## Given passage:
I watched Mumford again the other night (that’s the film by Lawrence Kasdan, not the magician on Sesame Street). The key figure, Dr. Mumford, is what most people would call a fraud. He helps people by listening to their problems, and they pay him for the service; the problem is his diploma and license for psychology are fake. You know, in this era we’ve categorized, standardized, and cookie-cutter produced “wise men”. The licensed variety are called psychologists (or other soft scientists), the unlicensed variety are priests, pastors, and preachers. As Ahmad ibn Fadla would say, “things were not always thus”. Still, there’s a third type of “wise man” that we employ, and he is the vestige of the ancient shaman, inhabiting still the discreet world of the visionary, and accumulating his wisdom as much like the esoteric scholars as from the academies. He’s called… “the consultant”.
The consultant needs neither license nor ordination, though he might have either or both. He can be anyone who knows what or how or why or when or where or who you don’t know. Or he may be the one who knows how to know, how to acquire the desired wisdom. In an information age, he’s not just the purveyor of information, he’s the merchant of meaning – he knows what the information is telling us that it hasn’t explicitly told us. He’s not licensed, because his work crosses fields too numerous to bother about credentials. He’s not ordained, because he doesn’t claim a divine resource, even if he has one. His work is the world. If Dr. Mumford had been a psychological consultant, they still might have tried to crucify him, but he’d have had a better case.
He’s working on the project of his life that will change everything and gives it up when he finds an albeit wonderful woman. And no one even blinks!
In Mumford, the man is doing what he’s meant to do, and part of the scandal is that he had the audacity to abandon what many would consider a good job, a lucrative and respectable field, though we’re meant to see it as tawdry (He had been an IRS investigator). Dr. Mumford took the accelerated version of the standard hero’s journey. A little time in a remote (Southwestern) monastery – again, this is the accelerated version – and he walks out with a new identity and a new career.
Dr. Mumford’s friend, in the film, Skip Skipperton (Jason Lee from Chasing Amy) is the skateboard-riding billionaire-entrepreneur big-kid founder of Panda Modems (supplier of 25% of the world’s modems – today it’d be routers and switches). It’s a romance film and, while I like those, you’re always flirting with danger when it comes to work (you know the crap about ‘you spend too much time at the office and not enough with your kids’, but they live in an enormous house and drive new high-end cars, and she’d throw a fit if their income took a nose-dive). In this one, sure enough, he’s working on the project of his life that will change everything and gives it up when he finds an albeit wonderful woman. And no one even blinks! Then, of course, Mumford gets caught (otherwise you’d have thousands of shrill, angry, therapists complaining) and realizes he was “wrong”.
So, on the one hand, the film is about entrepreneurship and throwing off a job in favor of your work (hurrah!), but it’s also a betrayal of work in favor of love and licensing. This is what the culture has to say about work:
- It’s OK to exchange a job for your work, as long as we can stamp it, approve it, and regulate it back into being a job.
- Your work and your job are always in conflict with your romantic life – the two can never really be in perfect harmony. You either have to give up happiness in one or the other, or remain forever in limbo between them.
On this latter point, when people ask me what is more important, my wife or my work, I tell them I don’t understand the question. It’s the same when they try to suggest a conflict between my work and my Faith; I tell them I don’t see the difference — the distinction: yes, but the conflict or contradiction: no. Of course these comparisons and contradictions are possible, but the error they’re making is assuming a necessity. That assumption is stamped all over pop culture, including films like Mumford.
Still, there’s enough good in the film, and enough delight, that I recommend it. I just expect, like all romantic comedies (and this one is a cut above even being dropped into that genre), an affront to work and relationships at the same time, and more of the bewilderment of the culture on these supposedly contrasting topics.

## Required tasks:
a – Please reproduce the part of the Mumford essay starting with "So, on the one" and going on through "being a job.".
b – According to the Mumford essay, what job had Dr. Mumford held before taking on his new career?

## Information:

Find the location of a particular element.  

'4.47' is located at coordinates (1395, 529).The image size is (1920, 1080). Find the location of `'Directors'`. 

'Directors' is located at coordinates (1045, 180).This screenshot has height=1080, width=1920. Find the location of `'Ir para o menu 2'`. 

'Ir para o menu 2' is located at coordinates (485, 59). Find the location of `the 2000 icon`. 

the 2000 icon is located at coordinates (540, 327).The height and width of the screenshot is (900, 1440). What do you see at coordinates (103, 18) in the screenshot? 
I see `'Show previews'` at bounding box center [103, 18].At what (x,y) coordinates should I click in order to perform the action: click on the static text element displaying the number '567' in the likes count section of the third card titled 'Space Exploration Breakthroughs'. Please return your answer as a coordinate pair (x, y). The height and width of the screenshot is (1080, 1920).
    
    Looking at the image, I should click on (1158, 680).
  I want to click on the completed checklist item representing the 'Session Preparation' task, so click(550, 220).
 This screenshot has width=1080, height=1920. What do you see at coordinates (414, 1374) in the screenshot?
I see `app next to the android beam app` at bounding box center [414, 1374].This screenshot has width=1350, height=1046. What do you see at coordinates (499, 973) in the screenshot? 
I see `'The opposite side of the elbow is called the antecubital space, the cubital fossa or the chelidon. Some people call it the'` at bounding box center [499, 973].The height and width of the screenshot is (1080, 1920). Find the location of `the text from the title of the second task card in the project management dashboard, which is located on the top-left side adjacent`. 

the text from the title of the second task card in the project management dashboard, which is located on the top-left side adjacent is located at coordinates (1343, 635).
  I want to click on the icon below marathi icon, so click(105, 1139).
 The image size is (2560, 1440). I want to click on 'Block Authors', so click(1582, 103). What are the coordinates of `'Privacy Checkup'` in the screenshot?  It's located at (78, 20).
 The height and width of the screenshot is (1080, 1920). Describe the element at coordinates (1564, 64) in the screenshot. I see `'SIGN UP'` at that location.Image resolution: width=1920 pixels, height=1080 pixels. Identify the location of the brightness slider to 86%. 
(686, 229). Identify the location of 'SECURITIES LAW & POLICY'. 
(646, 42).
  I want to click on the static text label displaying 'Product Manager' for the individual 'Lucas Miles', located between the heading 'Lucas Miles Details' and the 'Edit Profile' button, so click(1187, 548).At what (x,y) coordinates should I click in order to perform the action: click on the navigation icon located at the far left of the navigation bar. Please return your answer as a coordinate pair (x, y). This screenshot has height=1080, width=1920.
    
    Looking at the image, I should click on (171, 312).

## Answers for this exercise:
a –
So, on the one hand, the film is about entrepreneurship and throwing off a job in favor of your work (hurrah!), but it’s also a betrayal of work in favor of love and licensing. This is what the culture has to say about work:
- It’s OK to exchange a job for your work, as long as we can stamp it, approve it, and regulate it back into being a job.

b – He had been an IRS investigator.